TRENTO. È ancora difficile capire quali dei 32 progetti per circa 2 miliardi di euro presentati l'anno scorso dalla Provincia di Trento per accedere ai soldi europei del Recovery Fund hanno speranza di essere presi in considerazione, ma ieri, dopo il confronto avuto a livello tecnico in alcuni ministeri e aver sentito le parole del premier Mario Draghi in Conferenza Stato-Regioni, il presidente della Provincia, Maurizio Fugatti, è tornato da Roma rinfrancato e convinto che anche il Trentino potrà beneficiare di queste importanti risorse per investimenti significativi.

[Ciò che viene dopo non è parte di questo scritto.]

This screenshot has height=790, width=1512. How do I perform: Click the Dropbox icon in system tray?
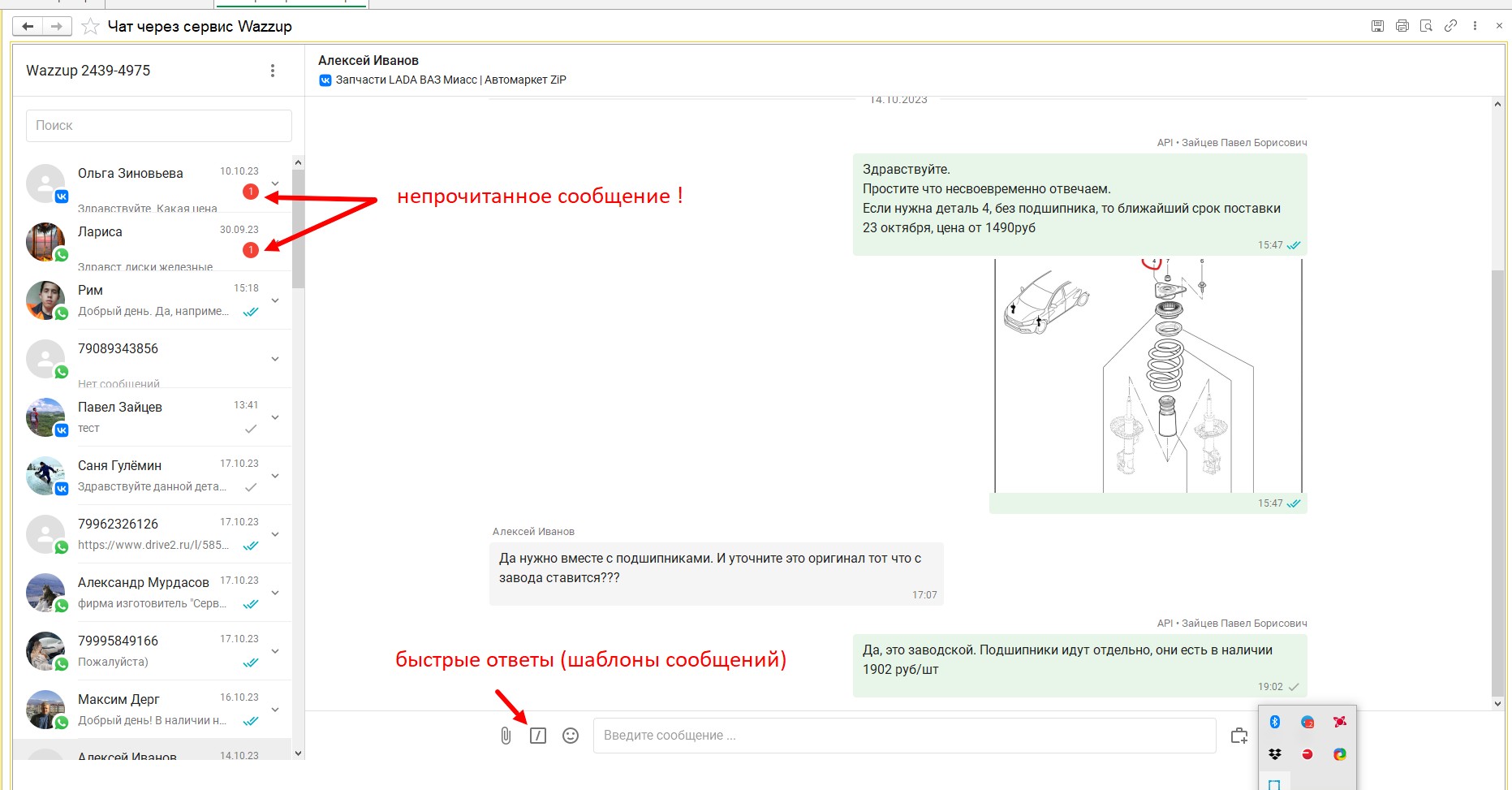tap(1275, 754)
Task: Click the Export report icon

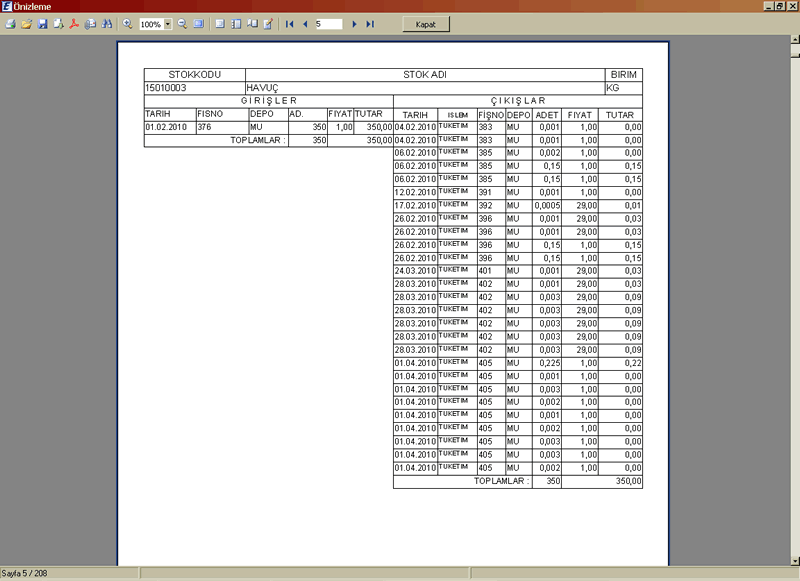Action: tap(58, 23)
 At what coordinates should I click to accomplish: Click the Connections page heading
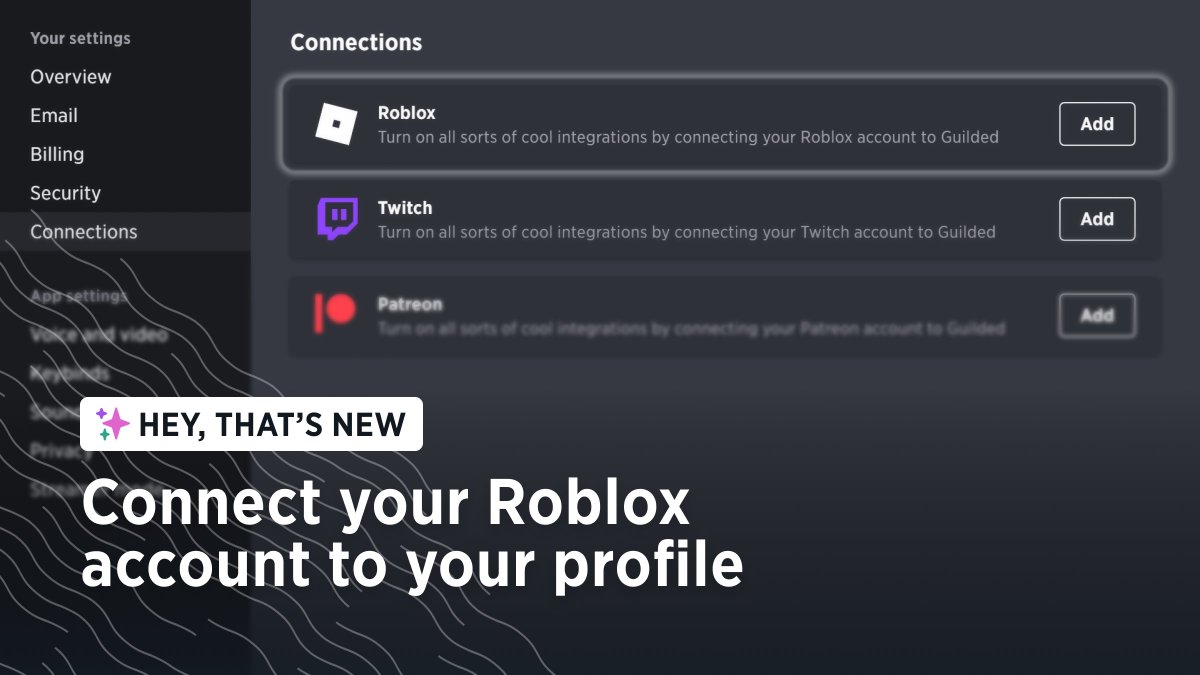[x=356, y=43]

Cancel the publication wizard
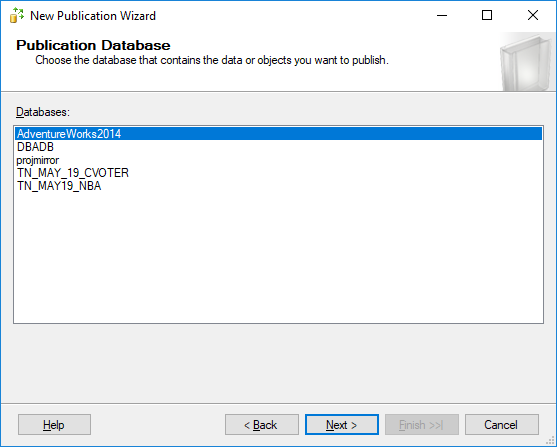(x=502, y=425)

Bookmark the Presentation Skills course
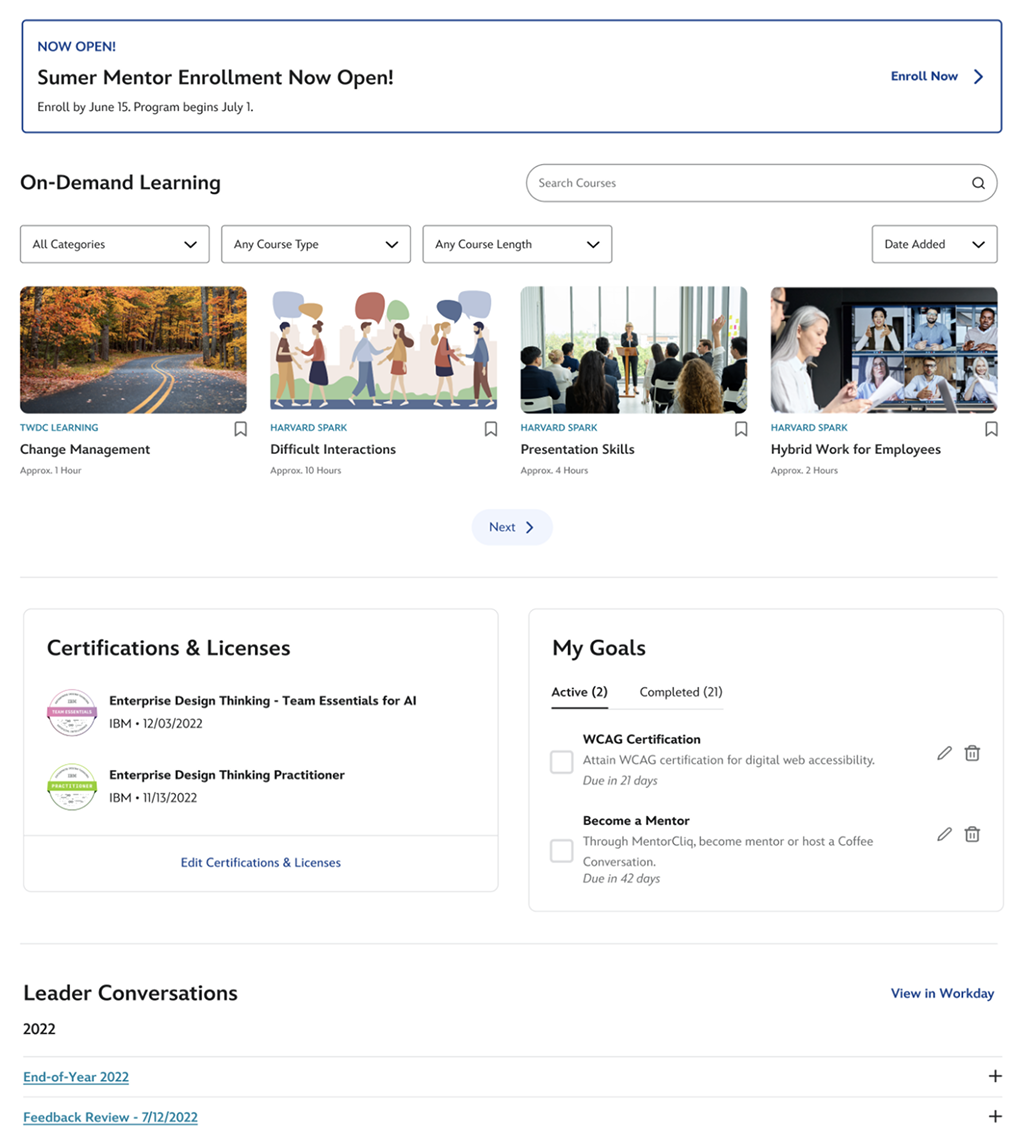[x=741, y=429]
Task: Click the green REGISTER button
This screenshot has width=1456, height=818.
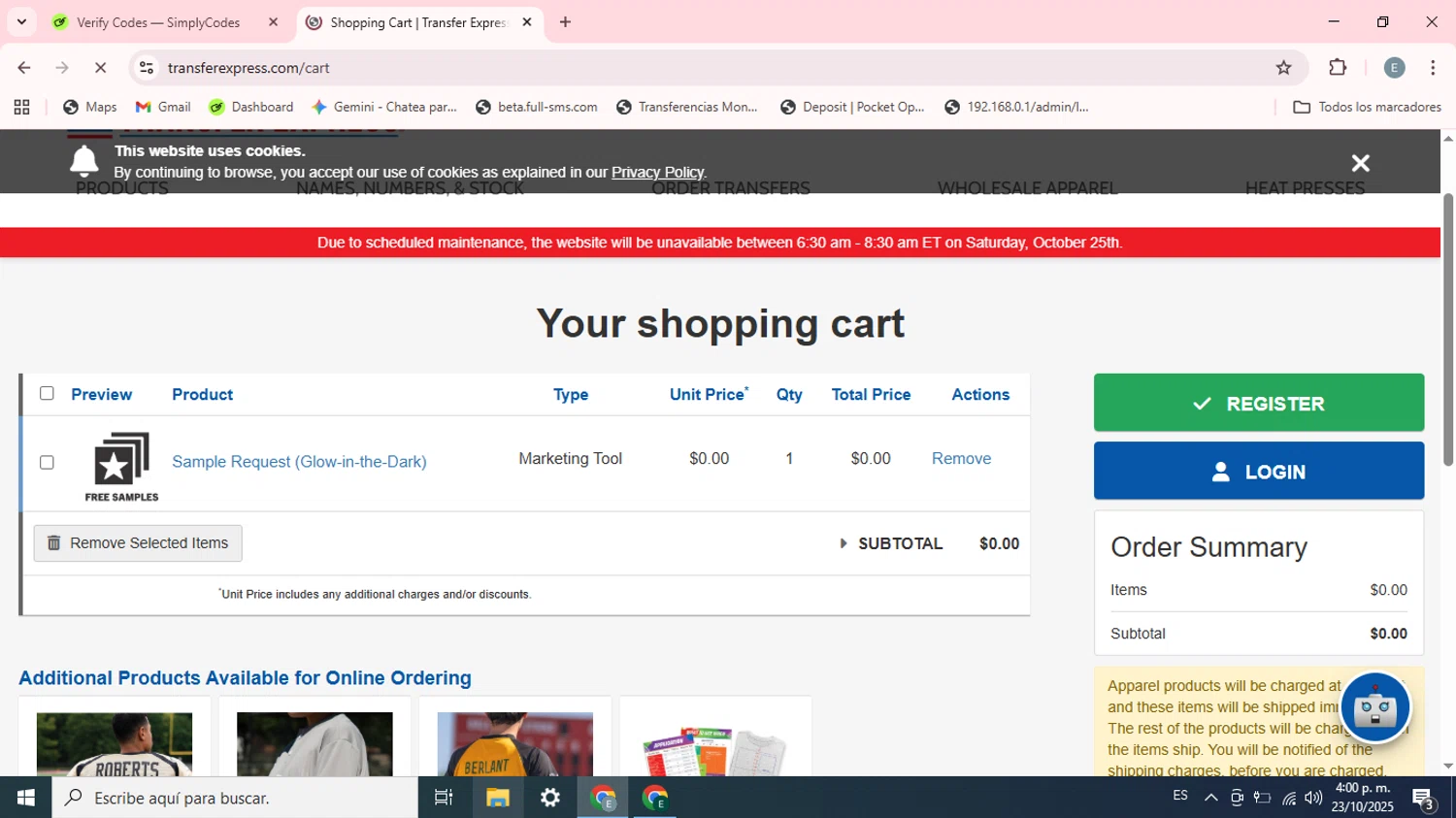Action: coord(1258,403)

Con lui c'era anche l'assessore provinciale alla ricerca e alle attività economiche, Achille Spinelli.«Un dato importante - esordisce Fugatti - è che il premier Draghi ha posto l'accento sul coinvolgimento dei territori, Quindi prima verrà fatta un'analisi generale su quali settori investire le risorse e poi inizierà il dialogo con i territori. Penso che entro il 20 dovremmo avere un quadro più chiaro perché entro il 30 aprile il Piano nazionale va presentato in Europa».Venendo al merito dei progetti che più interessano il Trentino e sembrano avere maggiori chance di finire tra quelli finanziati il presidente Fugatti indica quelli relativi alla «tecnologia digitale e l'innovazione digitale».

«La digitalizzazione della pubblica amministrazione - spiega il presidente della Provincia - ci sembra di aver capito che è uno dei settori di intervento che nei vari ministeri è molto sentito, così come le tematiche legate alla riqualificazione ambientale. E noi abbiamo vari progetti in entrambi questi settori. Mentre per quanto riguarda le infrastrutture c'è meno interesse per le strade e più attenzione per la ferrovia».Per quanto riguarda la ferrovia, il presidente della Provincia ricorda che: «Noi abbiamo già ricevuto le risorse per l'interramento della ferrovia a Trento, circa un miliardo. Ma potremmo con il Recovery ottenere ulteriori risorse per completare l'investimento per l'elettrificazione della Valsugana nella parte trentina, ovvero per il tratto fra Borgo e Primolano così come il finanziamento per i treni ibridi sempre per la Valsugana».

Per la Val di Non e la Val di Sole sperano invece i progetti che riguardano la riqualificazione della rete idrica per le campagne.Ma le parole del premier Draghi che più hanno colpito il governatore trentino hanno riguardato la volontà di investire sulla parità di genere e i servizi per i giovani.

«L'eguaglianza di genere - rimarca Fugatti - ha detto Draghi che si realizza anche investendo sugli asili nido e le scuole materne e questo mi sembra un messaggio molto importante. Noi abbiamo anche progetti scolastici che potrebbero essere inseriti tra quelli finanziabili con i soldi del Recovery».

Nell'elenco dei 32 progetti ci sono anche nuovi studentati universitari e anche queste sono opere che potrebbero rientrare nella programmazione. Il piano richiede in ogni caso che i progetti siano appaltabili entro il 2026 perché l'obiettivo dell'investimento è anche quello di rimettere in moto l'economia creando subito lavoro.Ieri in Conferenza Stato-Regioni è emersa la divisione tra territori del Nord, che tiravano l'acqua al loro mulino rivendicando il fatto di rappresentare la parte più produttiva del Paese, e quelle del Sud, che invece puntano a queste risorse come occasione di sviluppo.